Syria’s trajectory is nonetheless shifting: the gradual lifting of US and EU economic sanctions through 2025, alongside growing Gulf and European investment interest, has created cautious optimism about recovery. UNHCR targeted 1.5 million returns for 2025, a figure that fell short due to funding gaps. For some refugees, Syria may eventually offer more stability than a Lebanon destabilised by renewed conflict, making it more urgent than ever for Beirut to enable voluntary and dignified return.

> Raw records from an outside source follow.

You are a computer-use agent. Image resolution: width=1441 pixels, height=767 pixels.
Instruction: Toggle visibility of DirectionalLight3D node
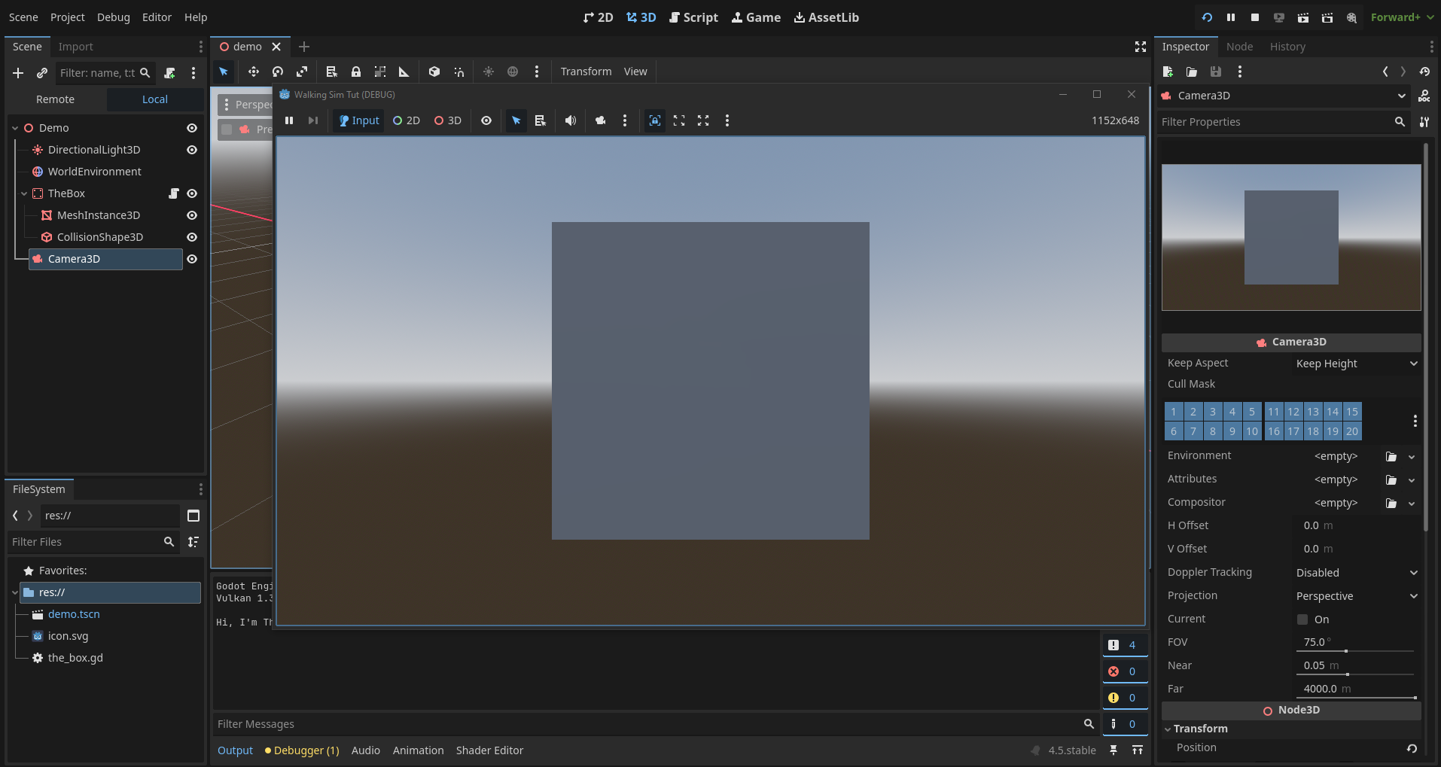192,150
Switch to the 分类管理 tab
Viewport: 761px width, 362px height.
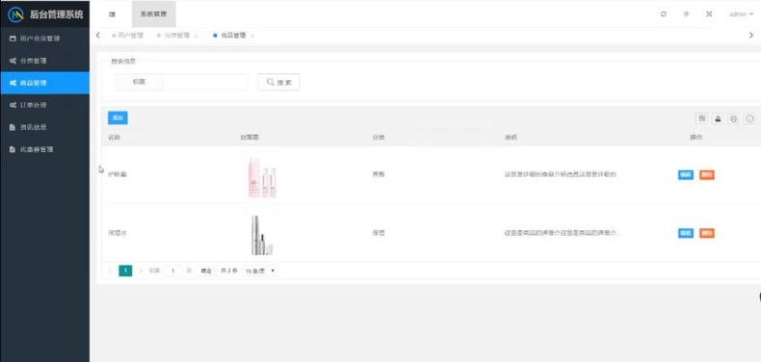176,36
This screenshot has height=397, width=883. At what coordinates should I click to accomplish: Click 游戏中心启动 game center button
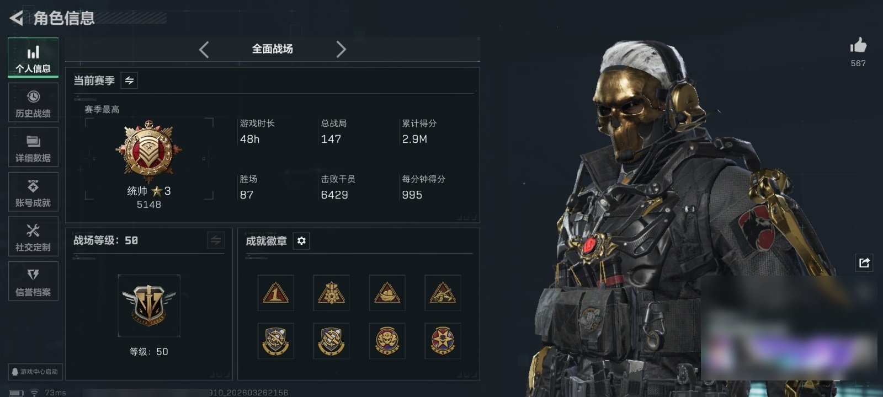tap(35, 372)
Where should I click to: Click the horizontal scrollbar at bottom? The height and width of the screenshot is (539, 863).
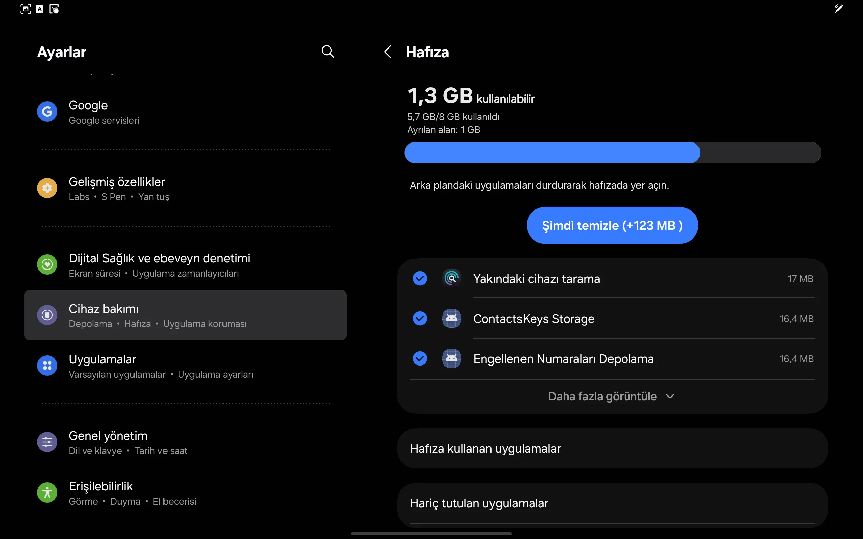[431, 534]
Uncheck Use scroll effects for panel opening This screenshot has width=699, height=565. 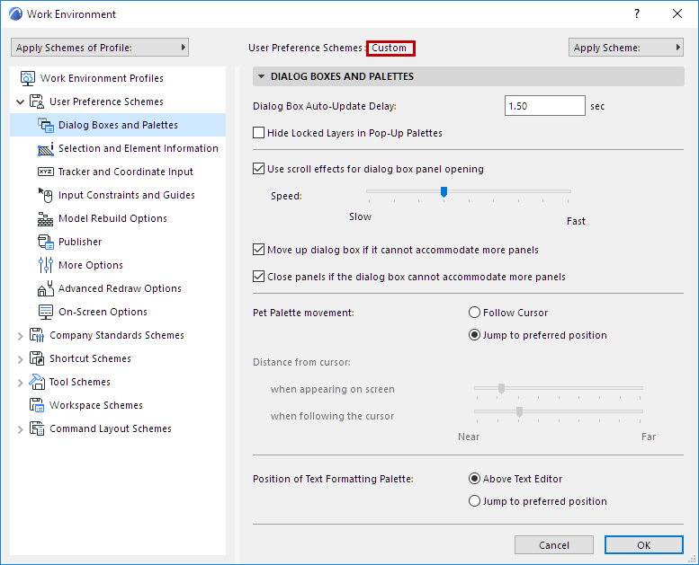259,169
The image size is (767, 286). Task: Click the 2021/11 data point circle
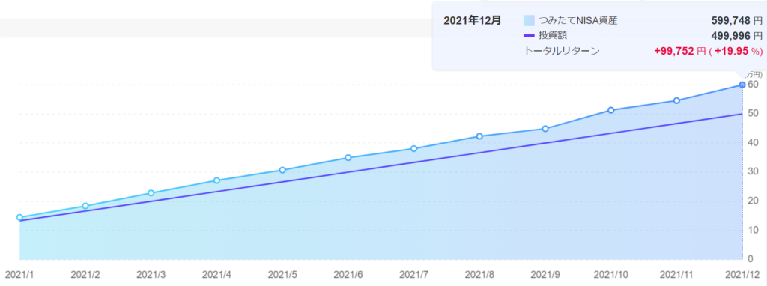676,101

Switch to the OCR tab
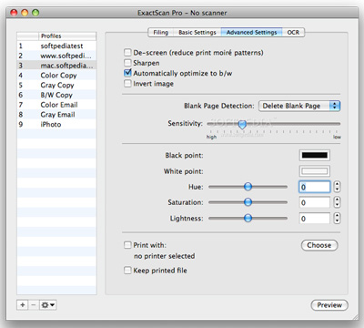pos(293,32)
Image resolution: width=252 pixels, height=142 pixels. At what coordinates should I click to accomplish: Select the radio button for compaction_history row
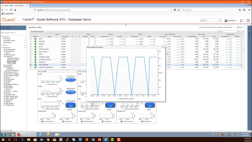click(31, 60)

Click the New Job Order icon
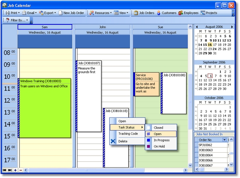click(x=60, y=13)
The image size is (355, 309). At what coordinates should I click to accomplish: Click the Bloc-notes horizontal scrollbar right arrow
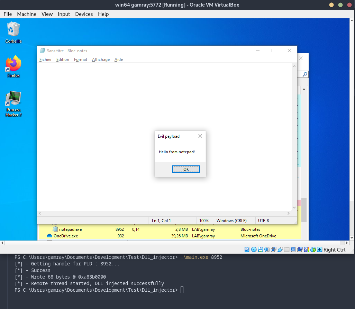click(289, 213)
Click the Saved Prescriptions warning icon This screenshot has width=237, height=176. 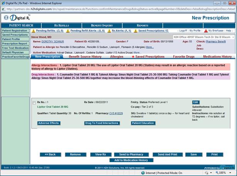tap(136, 30)
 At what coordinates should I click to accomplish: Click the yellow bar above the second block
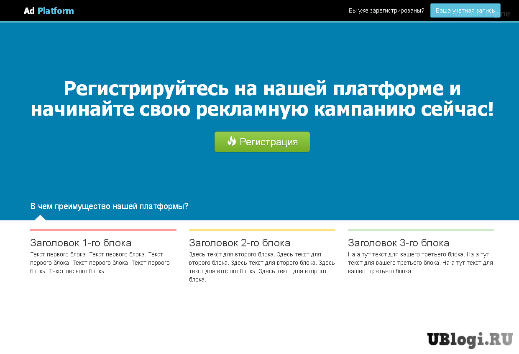262,230
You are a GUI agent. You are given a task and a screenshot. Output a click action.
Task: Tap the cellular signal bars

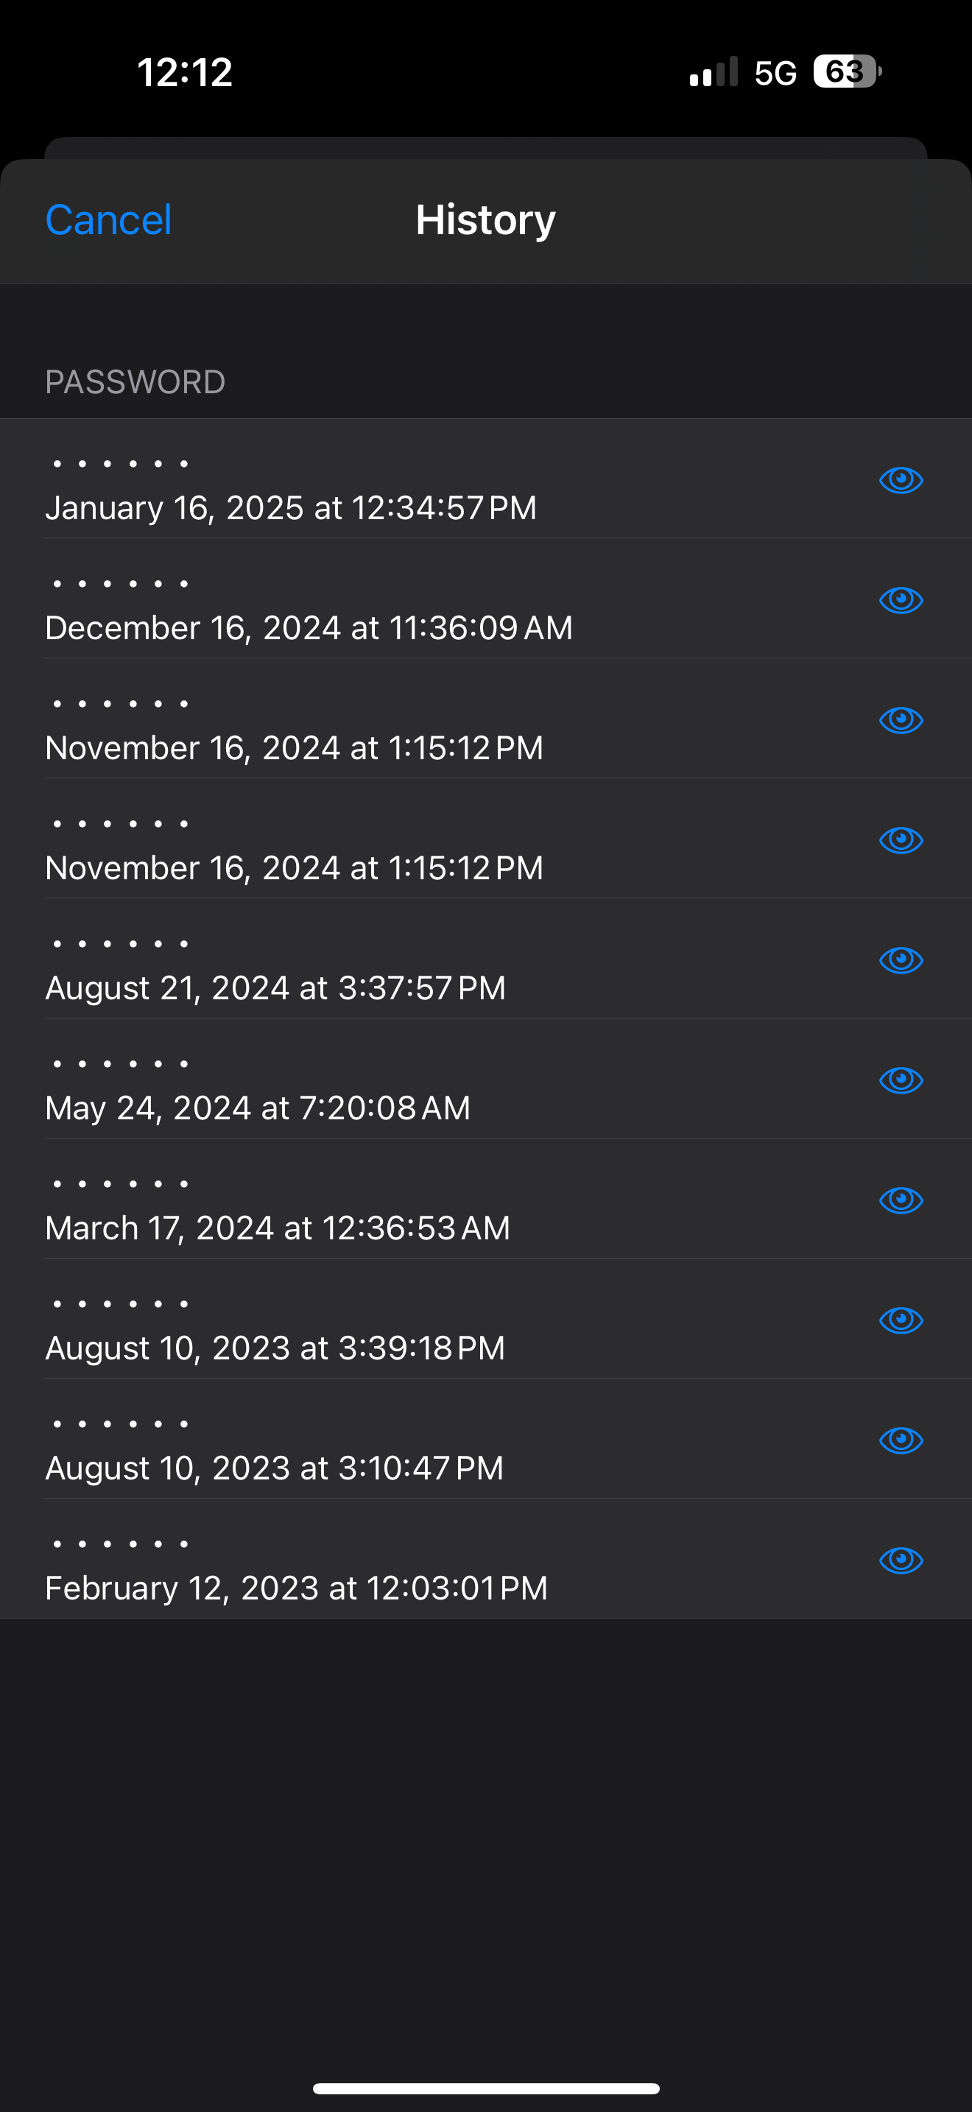714,72
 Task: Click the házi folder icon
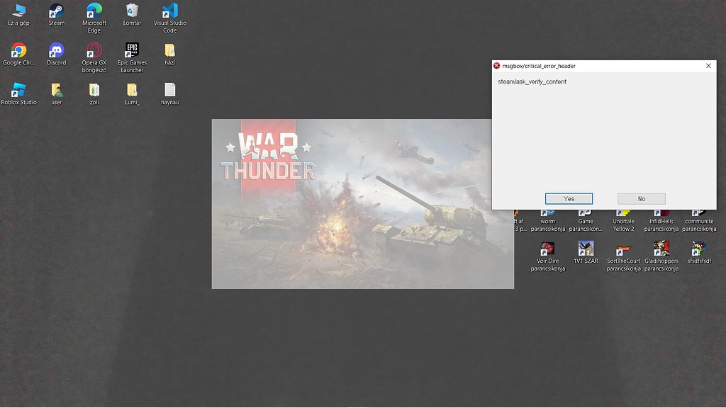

Hopeful signals amid an alarming context

The policy environment in Lebanon is increasingly contradictory. State and municipal authorities are accelerating returns, often labelled voluntary but lacking credible guarantees, while UNHCR’s monitoring capacity has been diminished by budget constraints and national safeguards remain weak or non-existent. Social hostility is mounting: refugees face exclusion from public spaces, harassment and scapegoating, while eviction orders and fines in some municipalities have created an atmosphere of intimidation, one amplified rather than tempered by the pressures of the current conflict.

Still, signs of resilience remain. Refugees continue to rely on cross-border movement and informal networks to meet basic needs, demonstrating an adaptability that formal policy has consistently failed to match. The new government’s public embrace of reform, however tentative, and however tested by renewed conflict, creates a narrow but real window for structured dialogue with Syria on mobility and return.

The need for a roadmap

Informality enables impunity: when there is no clear policy, accountability is easily evaded. The current political moment offers an opportunity to replace ambiguity with legal clarity and shared responsibility, built around Technical Coordination Roadmap involving Lebanon’s Ministry of Social Affairs, the Syrian Transitional Government’s Ministry of Social Affairs and Labor, and a quadripartite commission including UNHCR and refugee representatives. The Lebanese Ministry of Social Affairs has emerged as a rights-oriented actor championing a protection-centred approach; the government must build on this to ground its response to refugees, migrants and citizens alike in protection in the current war and its aftermath.

Predictable residency rules, transparent documentation procedures and universal civil registration are foundational. Return frameworks must be grounded in safety and dignity rather than political expediency and monitored by independent legal actors. A formal ‘Go-and-See’ visit framework, modelled on the 2025 Turkish experience, would allow families to assess property and living conditions in Syria without losing legal protection status in Lebanon. Lebanon’s practice of discretionary, short-term renewals of protection measures for undocumented refugees must be replaced by a formal legal instrument, protection that is permanently provisional serves no one. Above all, reform must centre the lived experiences of displaced people: policies designed without understanding the social drivers of return will only reproduce the very harms they seek to solve.

Next Steps

Reform for refugee rights must be structured, realistic and rooted in the diverse needs of refugees and not treat people like a monolithic group. The emerging Syrian–Lebanese dialogue led by the Lebanese government and Deputy Prime Minister should replace Beirut’s ‘policy of no-policy’ with a framework of legal clarity and institutional responsibility. Such a commission should develop predictable residency rules, regulate cross-border mobility and security guarantees backed by independent monitors. The dialogue must also address cross-border mobility for safe movement and access to healthcare and education, given the limited functionality of Syria’s healthcare system and the large proportion of Syrian youth out of secondary school.

Structured and deliberate dialogue between Beirut and Damascus remains critical. It is an opportunity to build a rights-based policy that replaces ambiguity with a framework centred on dignity, security and long-term stability, one that covers refugees, migrants and citizens alike.